Part of what we are required, of necessity, to do is to calm fears. We should not exaggerate incidents or appear to be regularly hyping such situations, but should try to explain to the public that people from an Islamic background who have engaged with terror have disengaged themselves from the Koran and the teachings of Islam. That is what all my Islamic advisers and friends make clear. Therefore, in taking actions that deal with a particular source of terror activity, we need to take commensurate steps to maintain calmness, social cohesion and race relations, giving the necessary explanations and information. My right hon. Friend the Member for Southampton, Itchen (Mr. Denham) has played an important part in that, including in taking forward suggestions not only on divided communities and the issues that were raised after the disturbances in 2001, but on the broader issues of how we develop faith and cohesion measures to enable us to avoid the kind of problems that he has raised this afternoon. I thank him for the way in which he has raised those issues.

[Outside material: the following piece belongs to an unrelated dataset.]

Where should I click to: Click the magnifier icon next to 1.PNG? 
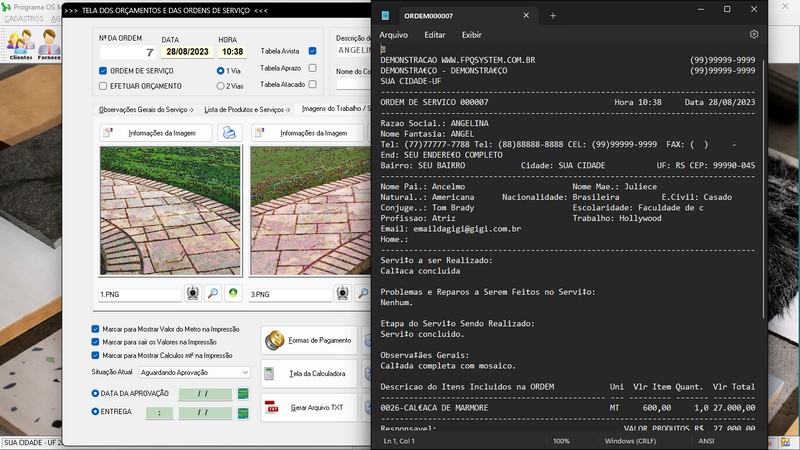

I also say to my right hon. Friend that if we were considering lower-level activities, we would be examining concrete suggestions over the next six months and beyond. I have one suggestion that goes with the grain of the Newton report and the experience in France. Let us suppose that it were possible to seek to prevent someone from being engaged in a low-level connection or association with terror by preventing them from using a particular bank balance, as Newton suggested, or a telephone or computer. I am now drawing on the Newton committee report. Let us suppose that an order were placed on that person to preclude them from using those facilities for a particular length of time. That would be a civil order, but if they breached it, it would be a criminal offence. We should be dealing with the breach of the order. That area is worth exploring, and I believe that the Newton committee and the acts preparatory to terrorism that Lord Carlile mentioned will help us to examine it.